## PROVIDED DATA

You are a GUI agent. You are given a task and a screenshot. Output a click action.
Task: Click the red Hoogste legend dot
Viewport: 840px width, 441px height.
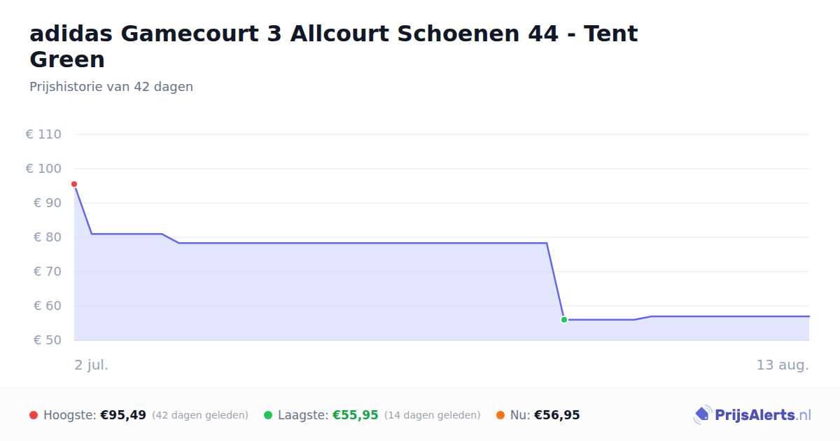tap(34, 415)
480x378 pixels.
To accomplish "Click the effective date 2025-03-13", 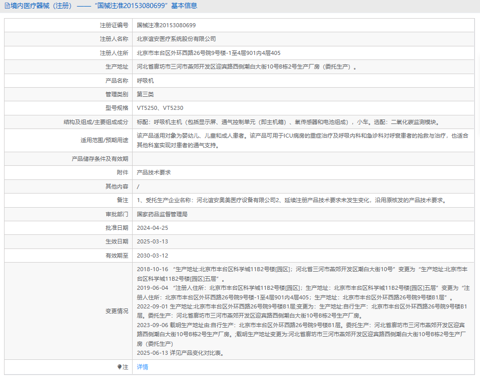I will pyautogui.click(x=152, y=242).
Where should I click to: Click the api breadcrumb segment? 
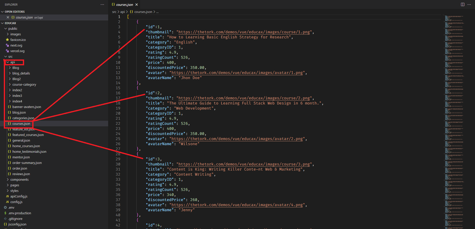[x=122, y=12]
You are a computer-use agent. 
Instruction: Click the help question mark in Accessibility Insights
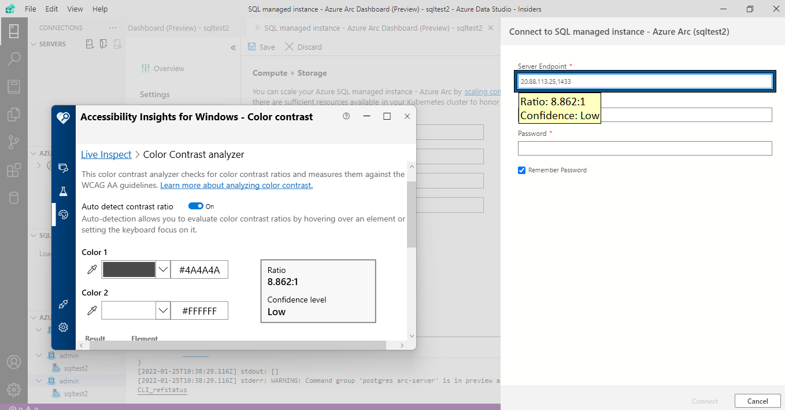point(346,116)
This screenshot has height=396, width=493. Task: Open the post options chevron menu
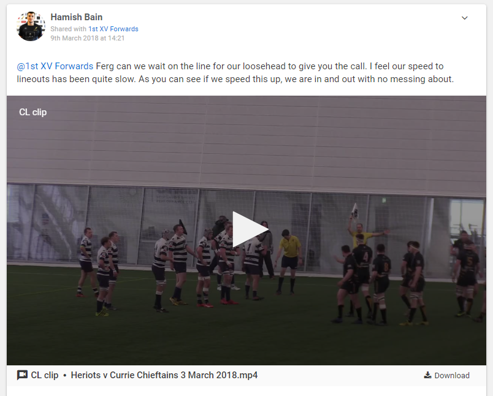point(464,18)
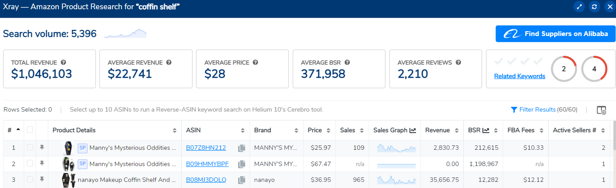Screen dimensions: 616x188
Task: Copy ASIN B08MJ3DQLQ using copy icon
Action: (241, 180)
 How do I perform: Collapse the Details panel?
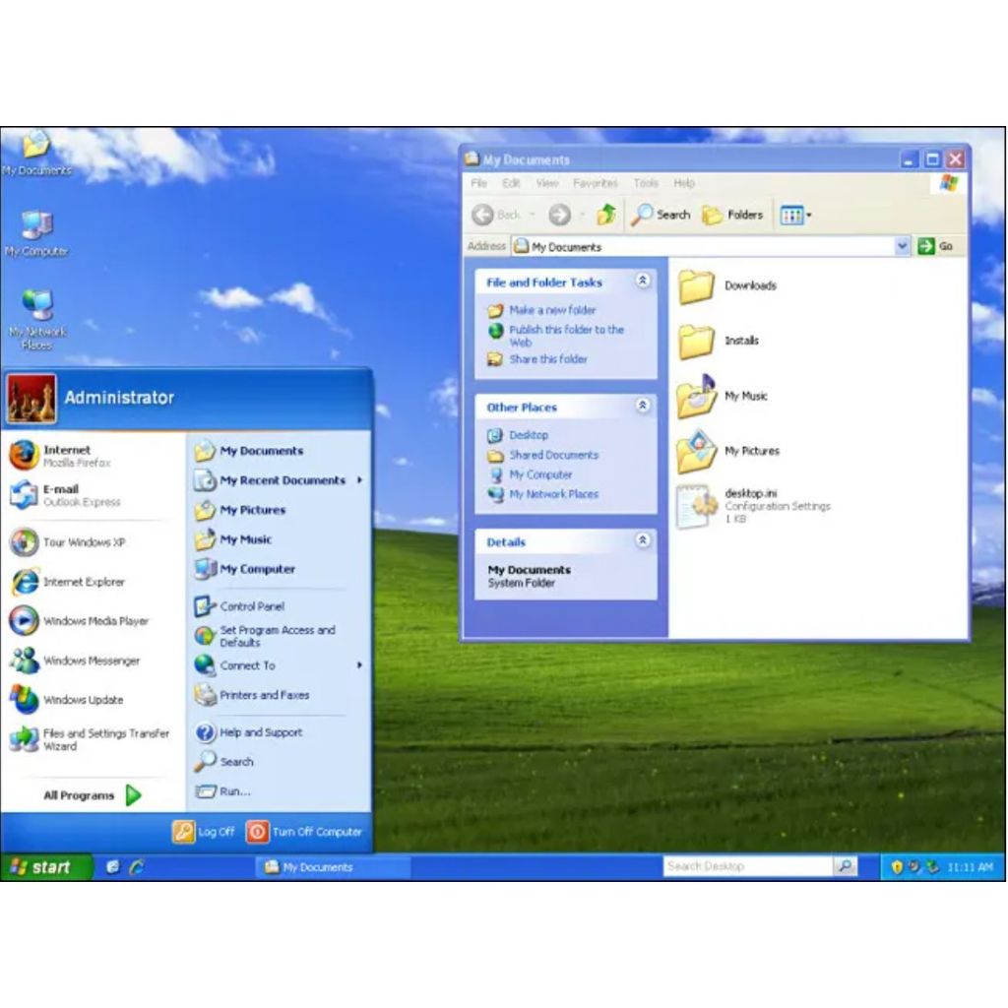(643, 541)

==

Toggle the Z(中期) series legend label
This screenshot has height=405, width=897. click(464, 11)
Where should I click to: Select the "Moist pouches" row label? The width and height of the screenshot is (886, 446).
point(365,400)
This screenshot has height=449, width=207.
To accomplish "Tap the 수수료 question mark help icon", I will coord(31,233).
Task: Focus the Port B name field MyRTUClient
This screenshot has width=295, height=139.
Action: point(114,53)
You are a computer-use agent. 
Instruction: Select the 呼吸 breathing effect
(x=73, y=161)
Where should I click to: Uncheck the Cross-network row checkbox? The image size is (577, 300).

---

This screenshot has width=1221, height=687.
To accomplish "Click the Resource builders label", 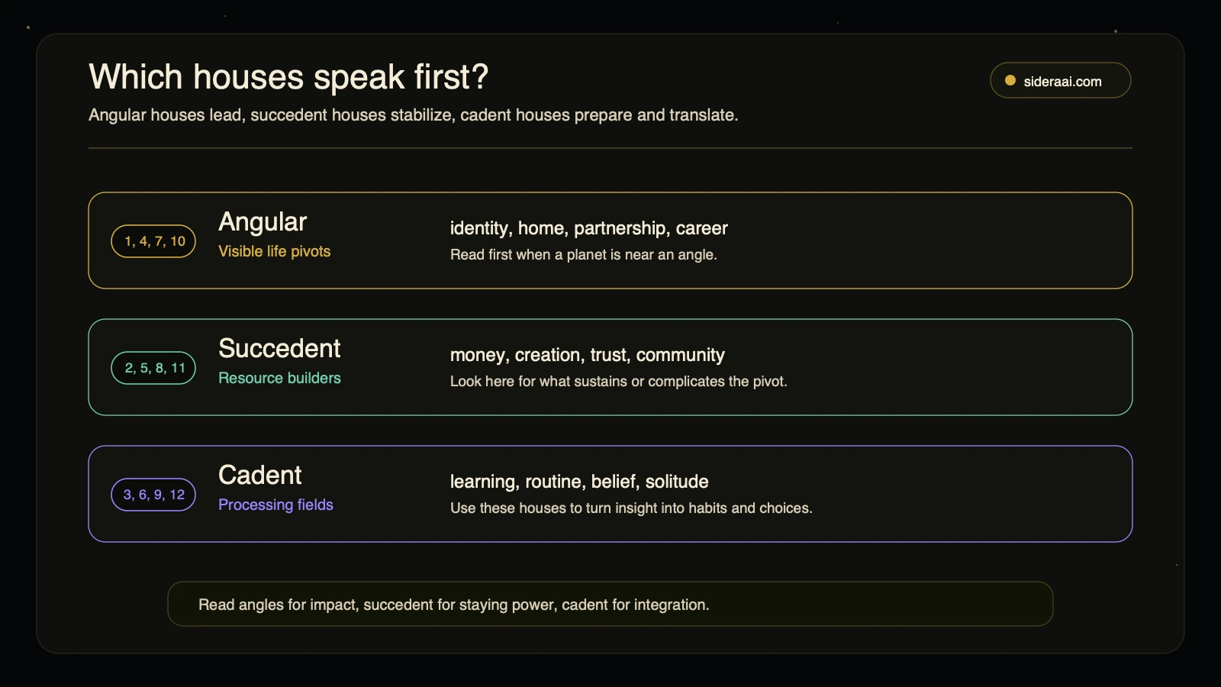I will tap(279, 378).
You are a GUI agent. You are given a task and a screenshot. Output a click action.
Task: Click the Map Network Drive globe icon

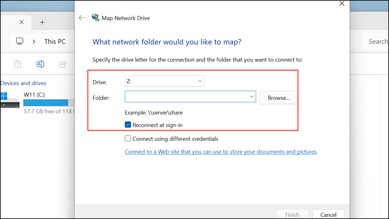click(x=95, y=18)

## THE TASK
Within the material above, the line with "Where should I click to: Select" opens the range and the line with "Where should I click to: Uncheck" closes it; reproduce that range word for word.

## REPLY
Where should I click to: Select the "Moist pouches" row label? The width and height of the screenshot is (886, 446).
point(365,400)
This screenshot has height=449, width=207.
To accomplish "Tap the 수수료 question mark help icon", I will coord(31,233).
Task: Focus the Port B name field MyRTUClient
This screenshot has width=295, height=139.
Action: point(114,53)
You are a computer-use agent. 
Instruction: Select the 呼吸 breathing effect
(x=73, y=161)
Where should I click to: Uncheck the Cross-network row checkbox? The image size is (577, 300).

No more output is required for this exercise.